Prediction of Thermo-Mechanical Properties of MWCNT-Reinforced GFRP and Its Thermo-Elastic Response Analysis in Laminated Composite Plate

Abstract

This paper presents the prediction of thermal and mechanical properties of multi-walled carbon nanotubes (MWCNT) reinforced with glass fiber-reinforced polymer (GFRP) composite material and its thermo-elastic response analysis in integrated composite plate. A micromechanics modeling approach based on the Eshelby–Mori–Tanaka method and rule of mixture is used to consider the effect of MWCNT agglomeration in the matrix and Chamis model to consider the influence glass fiber reinforcement in the three-phase composite.
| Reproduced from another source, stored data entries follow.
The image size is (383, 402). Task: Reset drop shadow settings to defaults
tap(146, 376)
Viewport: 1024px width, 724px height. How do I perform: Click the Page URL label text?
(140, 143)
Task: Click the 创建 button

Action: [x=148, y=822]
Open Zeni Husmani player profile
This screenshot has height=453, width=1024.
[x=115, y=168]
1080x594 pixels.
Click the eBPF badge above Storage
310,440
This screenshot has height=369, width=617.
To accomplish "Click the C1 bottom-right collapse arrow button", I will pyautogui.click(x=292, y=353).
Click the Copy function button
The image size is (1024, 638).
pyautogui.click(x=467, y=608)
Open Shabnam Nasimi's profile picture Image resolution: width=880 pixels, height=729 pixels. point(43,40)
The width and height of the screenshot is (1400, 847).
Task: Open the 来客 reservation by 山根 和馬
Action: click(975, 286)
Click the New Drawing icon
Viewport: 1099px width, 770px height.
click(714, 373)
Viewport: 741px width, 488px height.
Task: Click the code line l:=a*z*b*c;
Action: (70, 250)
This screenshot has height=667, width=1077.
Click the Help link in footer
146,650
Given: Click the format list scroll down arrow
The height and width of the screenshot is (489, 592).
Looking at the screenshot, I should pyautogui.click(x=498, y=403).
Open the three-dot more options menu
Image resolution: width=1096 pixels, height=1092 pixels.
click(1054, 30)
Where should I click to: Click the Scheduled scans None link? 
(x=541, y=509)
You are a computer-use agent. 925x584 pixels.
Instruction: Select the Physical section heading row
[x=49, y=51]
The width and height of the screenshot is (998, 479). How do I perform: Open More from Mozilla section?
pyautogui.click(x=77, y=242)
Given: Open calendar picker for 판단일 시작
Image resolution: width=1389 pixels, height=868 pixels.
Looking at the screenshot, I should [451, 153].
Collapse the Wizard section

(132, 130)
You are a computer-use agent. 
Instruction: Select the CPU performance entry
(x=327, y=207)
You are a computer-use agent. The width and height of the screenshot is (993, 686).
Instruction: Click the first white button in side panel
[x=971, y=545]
Thermo-elastic behavior of laminated composite plate enhanced with CNT was simulated by adopting high-order shear deformation theory (HSDT) with displacement field having seven degrees of freedom using finite element formulation with nine-noded Lagrangian plate element by developing FEM codes using MATLAB®. The current results of FEM model are compared with the results available in the literature to verify the effectiveness of developed model. Various parametric studies were conducted to investigate the effect of MWCNT agglomeration, width-to-thickness ratio, side-to-breadth ratio, and weight fraction of MWCNT on the thermo-elastic responses of laminated hybrid composite plate. It has been observed that agglomeration and weight fraction of MWCNT have a significant influence on the thermo-elastic response of laminated composite plates.